Dmitry Eremin-Solenikov dbaryshkov@gmail.com writes:
Hello colleagues,
I gave a little thought to Niels' idea:
- Revamp hmac and underlying hash functions with a separate state struct. Probably low priority, but it is a bit silly that, e.g., hmac_sha512_ctx includes three 128-byte large block buffers.
I've implemented new approach using hmac2 prefix, but if you like this approach I can switch hmac2 prefix to just hmac and drop older API.
Nice!
diff --git a/hmac.c b/hmac.c index 6ac5e11a0686..6d57f8c9197c 100644 --- a/hmac.c +++ b/hmac.c @@ -115,3 +115,69 @@ hmac_digest(const void *outer, const void *inner, void *state,
memcpy(state, inner, hash->context_size); }
+static void +hmac2_reinit_state(void *state, void *derived_key,
const struct nettle_hash *hash,
uint8_t padc)
+{
- TMP_DECL(pad, uint8_t, NETTLE_MAX_HASH_BLOCK_SIZE);
- TMP_ALLOC(pad, hash->block_size);
- memset(pad, padc, hash->block_size);
- memxor(pad, derived_key, hash->block_size);
- hash->init(state);
- hash->update(state, hash->block_size, pad);
+}
This reinit function is used instead of a plain memcpy (of the complete ctx, including buffer). That's less efficient, since we'll get more calls to the heavy compression function for each message.
In principle, it should be possible to replace derived_key with the relevant part of hash context, except the buffer, and memcpy that. If it's possible to arrange it in that way without things getting too ugly, I think that might be worth the effort.
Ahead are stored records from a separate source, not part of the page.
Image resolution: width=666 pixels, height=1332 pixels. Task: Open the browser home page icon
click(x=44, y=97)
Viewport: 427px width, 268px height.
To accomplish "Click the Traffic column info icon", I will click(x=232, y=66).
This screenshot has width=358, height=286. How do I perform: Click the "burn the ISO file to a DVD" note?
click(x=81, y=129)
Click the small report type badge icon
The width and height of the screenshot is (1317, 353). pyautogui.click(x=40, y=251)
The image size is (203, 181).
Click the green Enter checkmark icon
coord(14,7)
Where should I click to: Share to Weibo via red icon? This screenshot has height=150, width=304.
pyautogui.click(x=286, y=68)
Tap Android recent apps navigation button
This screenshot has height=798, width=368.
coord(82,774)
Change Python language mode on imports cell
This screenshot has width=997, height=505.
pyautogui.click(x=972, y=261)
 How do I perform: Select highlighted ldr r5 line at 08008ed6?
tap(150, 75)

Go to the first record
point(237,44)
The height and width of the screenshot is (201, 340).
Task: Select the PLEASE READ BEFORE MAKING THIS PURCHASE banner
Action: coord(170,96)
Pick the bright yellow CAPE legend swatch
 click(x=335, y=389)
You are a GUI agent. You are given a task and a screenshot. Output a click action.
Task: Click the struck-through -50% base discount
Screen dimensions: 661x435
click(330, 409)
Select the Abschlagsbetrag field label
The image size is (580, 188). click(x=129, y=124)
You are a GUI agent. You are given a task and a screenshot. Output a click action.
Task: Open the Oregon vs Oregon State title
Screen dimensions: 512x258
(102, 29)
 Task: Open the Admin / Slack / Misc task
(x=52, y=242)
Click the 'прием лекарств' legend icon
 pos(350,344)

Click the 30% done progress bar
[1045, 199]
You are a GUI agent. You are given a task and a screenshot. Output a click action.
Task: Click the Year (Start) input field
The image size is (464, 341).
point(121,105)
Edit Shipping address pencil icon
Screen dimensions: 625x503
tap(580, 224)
A typical context struct looks like
struct sha256_ctx { uint32_t state[_SHA256_DIGEST_LENGTH]; /* State variables */ uint64_t count; /* 64-bit block count */ uint8_t block[SHA256_BLOCK_SIZE]; /* SHA256 data buffer */ unsigned int index; /* index into buffer */ };
Here, we should first reorder fields so that the block buffer is last,
struct sha256_ctx { uint32_t state[_SHA256_DIGEST_LENGTH]; /* State variables */ uint64_t count; /* 64-bit block count */ unsigned int index; /* index into buffer */ uint8_t block[SHA256_BLOCK_SIZE]; /* SHA256 data buffer */ };
(and we can do that, since we're planning an abi break).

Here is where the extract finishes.